SELL-OFFS in mobile operator Vodafone and retailer Marks & Spencer dragged down Britain’s blue-chip equity index yesterday, after disappointing forecasts from both companies.
The benchmark FTSE 100 index closed down by 0.6 per cent, or 42.55 points, at 6,802.00 points.
Vodafone took the most points off the FTSE as it fell by 5.5 per cent to 205.3p after it said core earnings would decline in 2015 due to investment spending needed for its business.
Analysts at Societe Generale said the company’s results were lacklustre, but Strand Capital managing director Kyri Kangellaris said Vodafone was a stock worth buying on the dip.
“There’s no doubt that it’s still a good company in the long run. I’d look to pick some up if it fell down to the 200p or 195p level,” he said.
Clothing and food retailer Marks & Spencer also fell 1.1 per cent after it warned that a new website would take four to six months to “settle in”, affecting the performance of its general merchandise business in the three months to end-June.
The fall in M&S’s share price impacted the shares of rival high street retailers, with Tesco falling 1.9 per cent while WM Morrison declined by 2.1 per cent.

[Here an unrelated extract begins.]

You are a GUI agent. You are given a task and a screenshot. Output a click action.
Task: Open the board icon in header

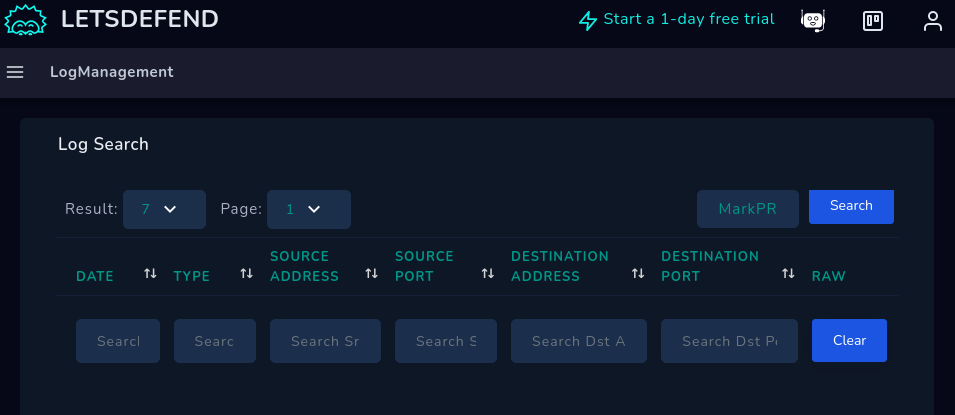tap(873, 20)
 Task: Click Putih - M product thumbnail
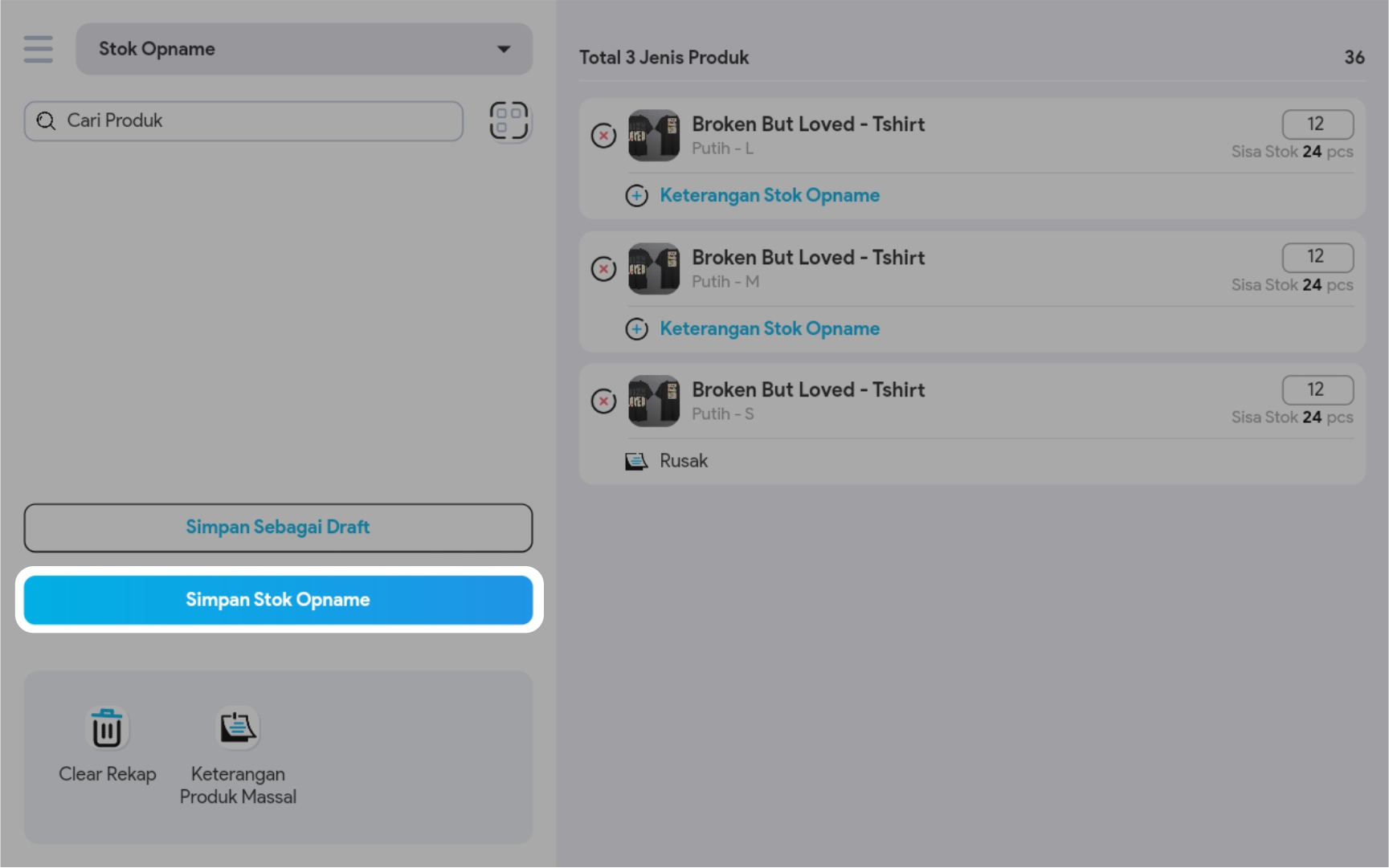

The FTSE 100, which is up by roughly one per cent since the start of 2014, hit its highest level in more than 14 years last week but has since slipped back.
Hantec Markets analyst Richard Perry said the FTSE was beginning to stall after last week’s run-up, while Intertrader chief market strategist Steve Ruffley added the FTSE needed to break and hold above 6,900-7,000 points to re-ignite the rally.
“We have failed to break 6,900 but more importantly have not tested 7,000 points. If we are going to see a continued rally, then the psychological and historic 7,000 must be broken,” said Ruffley.
Meanwhile elsewhere in Europe, shares and peripheral bonds buckled for a second day running as political angst offset optimism over fresh support from the ECB.
The premiums demanded by investors to hold Spanish, Italian and Portuguese bonds rather than German Bunds rose to two-month highs amid growing nervousness about this week’s EU elections.
The Dax lost 0.21 per cent, while the Cac was down 0.39 per cent.